=== Document ===
Step by step solution
01
Understand the Relationship Between pH and pOH
First, recall that pH and pOH are related by the equation: \( \text{pH} + \text{pOH} = 14 \) at \(25^{\circ} \text{C}\). In this case, since the pH is given as 10.88, we can find the pOH as follows: \( \text{pOH} = 14 - 10.88 = 3.12 \).
02
Convert pOH to OH- Concentration
The concentration of hydroxide ions, \([\text{OH}^-]\), can be determined using the expression \( [\text{OH}^-] = 10^{-\text{pOH}} \). Substitute the pOH value into the equation: \( [\text{OH}^-] = 10^{-3.12} \approx 7.59 \times 10^{-4} \text{ M} \).
===
▸ Problems to solve:
1. According to the pH solution above, what is the pOH value calculated from the given pH?
2. For each statement, say whether it agrees with the pH solution above. Give yes or no and quote the deciding words. (a) The pH given in the problem is 10.88. (b) The second step converts pOH to hydroxide ion concentration. (c) The first step calculates the hydroxide ion concentration.
=== Record excerpts ===
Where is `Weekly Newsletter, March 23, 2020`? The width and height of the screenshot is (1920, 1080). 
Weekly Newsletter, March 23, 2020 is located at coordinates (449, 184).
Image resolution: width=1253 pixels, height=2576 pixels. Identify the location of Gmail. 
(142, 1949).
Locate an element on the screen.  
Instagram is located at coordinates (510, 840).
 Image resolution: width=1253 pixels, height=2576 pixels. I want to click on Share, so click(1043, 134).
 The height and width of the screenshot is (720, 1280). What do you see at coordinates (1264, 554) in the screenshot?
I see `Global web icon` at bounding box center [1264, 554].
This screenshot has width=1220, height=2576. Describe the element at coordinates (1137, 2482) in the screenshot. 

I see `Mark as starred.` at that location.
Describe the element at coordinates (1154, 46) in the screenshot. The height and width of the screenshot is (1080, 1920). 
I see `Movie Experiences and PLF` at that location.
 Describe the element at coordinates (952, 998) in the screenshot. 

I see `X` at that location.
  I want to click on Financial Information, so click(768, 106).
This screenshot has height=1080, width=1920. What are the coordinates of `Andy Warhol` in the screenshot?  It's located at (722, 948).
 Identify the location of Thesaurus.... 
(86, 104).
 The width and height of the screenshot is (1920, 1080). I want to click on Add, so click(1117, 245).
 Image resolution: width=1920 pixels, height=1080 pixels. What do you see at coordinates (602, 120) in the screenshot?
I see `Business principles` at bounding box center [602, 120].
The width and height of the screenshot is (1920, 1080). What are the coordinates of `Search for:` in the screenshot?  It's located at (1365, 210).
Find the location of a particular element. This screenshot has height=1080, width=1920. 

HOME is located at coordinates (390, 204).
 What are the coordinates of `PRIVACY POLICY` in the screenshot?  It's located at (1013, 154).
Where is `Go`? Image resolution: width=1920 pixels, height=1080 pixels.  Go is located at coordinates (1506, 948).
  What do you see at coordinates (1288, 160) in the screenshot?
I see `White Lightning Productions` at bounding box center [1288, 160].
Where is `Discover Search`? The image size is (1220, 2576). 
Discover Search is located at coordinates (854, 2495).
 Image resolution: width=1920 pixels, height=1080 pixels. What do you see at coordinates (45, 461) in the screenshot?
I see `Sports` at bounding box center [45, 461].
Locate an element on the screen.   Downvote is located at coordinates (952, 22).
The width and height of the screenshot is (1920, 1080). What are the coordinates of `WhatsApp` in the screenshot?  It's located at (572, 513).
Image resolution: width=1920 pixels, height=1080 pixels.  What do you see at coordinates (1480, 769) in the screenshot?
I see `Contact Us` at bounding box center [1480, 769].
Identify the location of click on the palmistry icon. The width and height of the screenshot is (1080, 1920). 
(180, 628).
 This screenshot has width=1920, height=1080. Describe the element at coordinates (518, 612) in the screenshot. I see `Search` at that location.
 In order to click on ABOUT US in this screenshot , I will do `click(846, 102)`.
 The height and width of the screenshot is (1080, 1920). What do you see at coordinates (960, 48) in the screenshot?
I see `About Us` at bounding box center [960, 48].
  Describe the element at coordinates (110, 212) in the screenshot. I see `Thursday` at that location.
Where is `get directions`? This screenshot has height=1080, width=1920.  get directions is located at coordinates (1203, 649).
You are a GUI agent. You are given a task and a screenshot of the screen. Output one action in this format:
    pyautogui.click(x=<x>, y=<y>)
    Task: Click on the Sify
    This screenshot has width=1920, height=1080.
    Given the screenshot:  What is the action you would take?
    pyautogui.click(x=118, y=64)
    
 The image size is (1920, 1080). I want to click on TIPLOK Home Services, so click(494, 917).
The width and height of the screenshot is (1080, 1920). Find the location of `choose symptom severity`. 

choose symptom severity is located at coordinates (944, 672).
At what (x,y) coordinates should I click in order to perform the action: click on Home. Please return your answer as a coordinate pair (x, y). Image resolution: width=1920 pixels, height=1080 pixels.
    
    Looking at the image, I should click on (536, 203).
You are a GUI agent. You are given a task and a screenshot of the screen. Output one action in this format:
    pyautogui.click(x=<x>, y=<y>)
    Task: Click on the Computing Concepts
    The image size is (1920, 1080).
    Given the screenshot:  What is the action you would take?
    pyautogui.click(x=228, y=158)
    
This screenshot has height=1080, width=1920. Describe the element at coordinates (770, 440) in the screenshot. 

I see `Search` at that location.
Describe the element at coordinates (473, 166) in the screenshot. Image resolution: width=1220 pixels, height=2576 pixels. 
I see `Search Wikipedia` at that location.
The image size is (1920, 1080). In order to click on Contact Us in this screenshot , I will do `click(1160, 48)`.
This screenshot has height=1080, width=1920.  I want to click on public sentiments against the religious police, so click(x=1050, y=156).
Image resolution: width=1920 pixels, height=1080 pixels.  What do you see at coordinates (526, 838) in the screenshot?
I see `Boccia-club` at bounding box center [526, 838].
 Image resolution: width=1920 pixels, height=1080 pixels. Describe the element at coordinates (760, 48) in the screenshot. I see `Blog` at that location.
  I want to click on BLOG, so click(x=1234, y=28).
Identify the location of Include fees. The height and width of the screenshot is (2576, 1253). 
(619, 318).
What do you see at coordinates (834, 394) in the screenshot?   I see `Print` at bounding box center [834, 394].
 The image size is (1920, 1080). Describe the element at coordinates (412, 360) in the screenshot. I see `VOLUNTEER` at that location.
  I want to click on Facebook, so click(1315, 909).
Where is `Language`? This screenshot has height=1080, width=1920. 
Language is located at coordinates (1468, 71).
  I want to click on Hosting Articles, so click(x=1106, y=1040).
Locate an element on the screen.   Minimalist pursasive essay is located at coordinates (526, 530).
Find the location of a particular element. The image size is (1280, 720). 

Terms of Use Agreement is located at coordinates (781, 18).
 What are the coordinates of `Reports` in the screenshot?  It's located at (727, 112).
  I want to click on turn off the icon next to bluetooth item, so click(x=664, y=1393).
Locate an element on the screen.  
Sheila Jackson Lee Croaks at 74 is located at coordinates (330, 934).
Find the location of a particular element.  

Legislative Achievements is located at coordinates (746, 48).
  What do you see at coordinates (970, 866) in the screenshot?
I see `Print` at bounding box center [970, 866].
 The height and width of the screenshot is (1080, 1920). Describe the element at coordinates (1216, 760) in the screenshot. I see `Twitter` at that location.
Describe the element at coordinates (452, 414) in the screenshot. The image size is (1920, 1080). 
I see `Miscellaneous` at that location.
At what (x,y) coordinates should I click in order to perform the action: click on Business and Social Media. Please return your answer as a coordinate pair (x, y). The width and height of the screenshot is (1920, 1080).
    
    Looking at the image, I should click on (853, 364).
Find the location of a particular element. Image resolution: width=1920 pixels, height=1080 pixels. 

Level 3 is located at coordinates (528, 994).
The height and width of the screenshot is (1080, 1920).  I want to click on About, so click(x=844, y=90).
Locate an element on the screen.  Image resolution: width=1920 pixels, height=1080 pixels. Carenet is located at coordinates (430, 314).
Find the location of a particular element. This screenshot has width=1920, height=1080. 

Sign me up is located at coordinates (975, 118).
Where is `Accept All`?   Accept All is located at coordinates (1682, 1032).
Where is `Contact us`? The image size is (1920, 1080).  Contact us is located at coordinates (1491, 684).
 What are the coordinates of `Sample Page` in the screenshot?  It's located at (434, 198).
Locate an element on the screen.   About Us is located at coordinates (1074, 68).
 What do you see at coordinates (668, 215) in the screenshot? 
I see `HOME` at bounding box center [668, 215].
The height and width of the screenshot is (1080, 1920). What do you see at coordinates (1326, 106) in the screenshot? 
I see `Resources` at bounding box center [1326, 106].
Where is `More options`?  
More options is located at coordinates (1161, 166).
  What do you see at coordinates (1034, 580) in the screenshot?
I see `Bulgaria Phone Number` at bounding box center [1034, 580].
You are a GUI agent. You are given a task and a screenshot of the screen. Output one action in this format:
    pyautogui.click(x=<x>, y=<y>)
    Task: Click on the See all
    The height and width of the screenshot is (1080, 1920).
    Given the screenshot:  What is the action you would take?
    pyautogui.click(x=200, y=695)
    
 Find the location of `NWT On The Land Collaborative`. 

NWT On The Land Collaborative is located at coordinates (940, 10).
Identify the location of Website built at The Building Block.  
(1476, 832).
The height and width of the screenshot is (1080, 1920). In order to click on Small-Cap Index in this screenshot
===
▸ Written answers:
1. 3.12

2.
(a) Yes: "the pH is given as 10.88"
(b) Yes: "Convert pOH to OH- Concentration"
(c) No: "Understand the Relationship Between pH and pOH"